| Problem details |
Edit the lines beginning with the one that has "The image size" and stopping after the one that has "coord(285,183)": replace "sidebar" with "panel" and keep everything else the same. Leave the pictures out of your answer.

----- Listed records -----

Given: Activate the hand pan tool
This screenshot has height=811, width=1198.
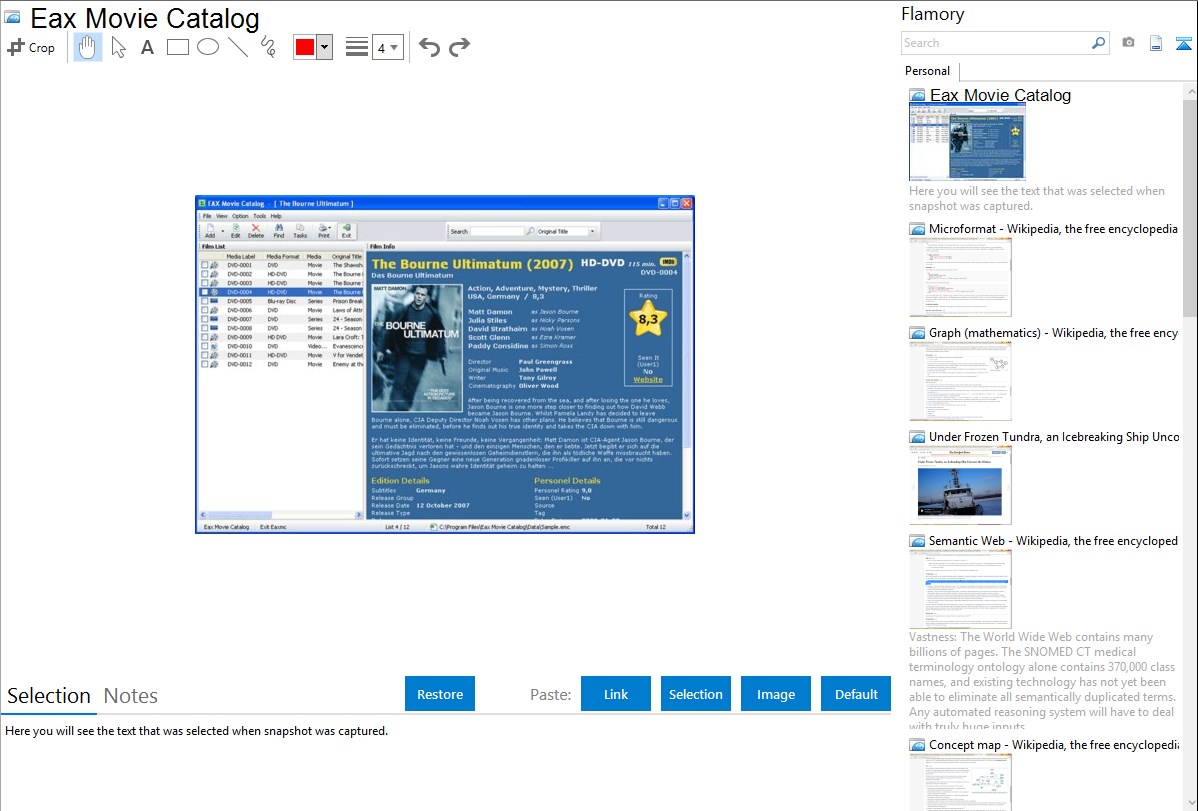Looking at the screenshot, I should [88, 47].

-----
----- Listed records -----

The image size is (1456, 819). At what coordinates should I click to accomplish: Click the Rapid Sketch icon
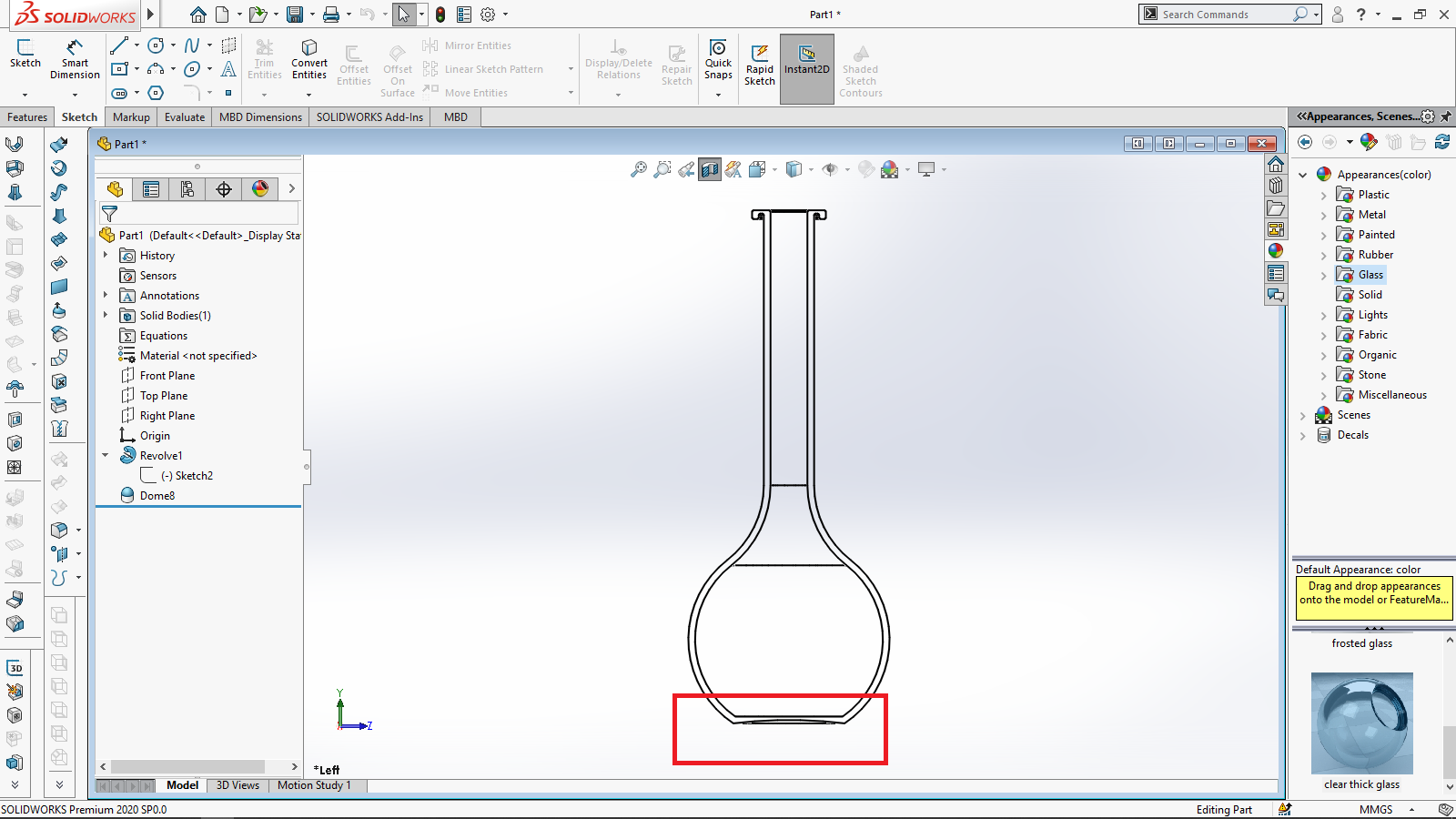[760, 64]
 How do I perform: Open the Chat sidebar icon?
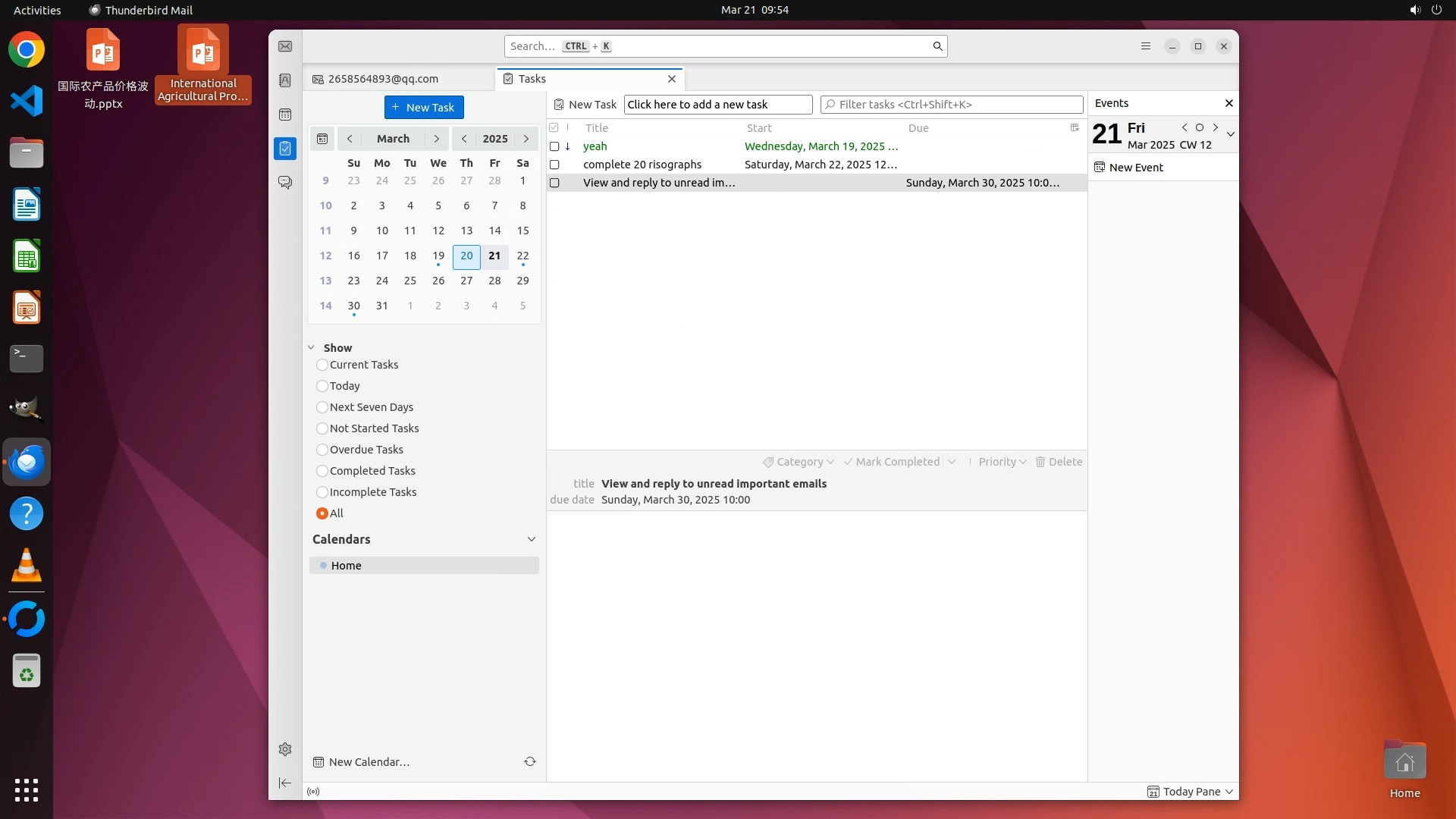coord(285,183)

-----
----- Listed records -----

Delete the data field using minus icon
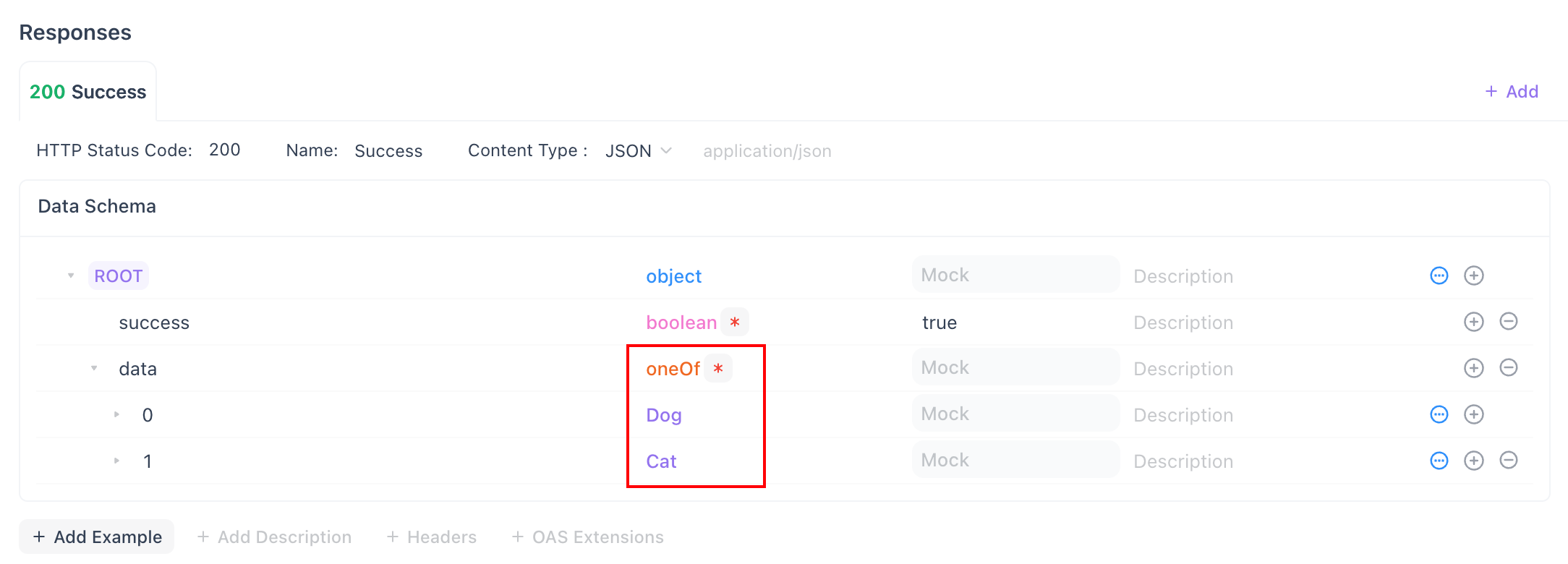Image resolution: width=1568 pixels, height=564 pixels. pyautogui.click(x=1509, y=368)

-----

| Response for this exercise |
The image size is (1456, 819). At what coordinates should I click to accomplish: Click the Rapid Sketch icon
[760, 64]
 How do I perform: Open the Chat panel icon?
coord(285,183)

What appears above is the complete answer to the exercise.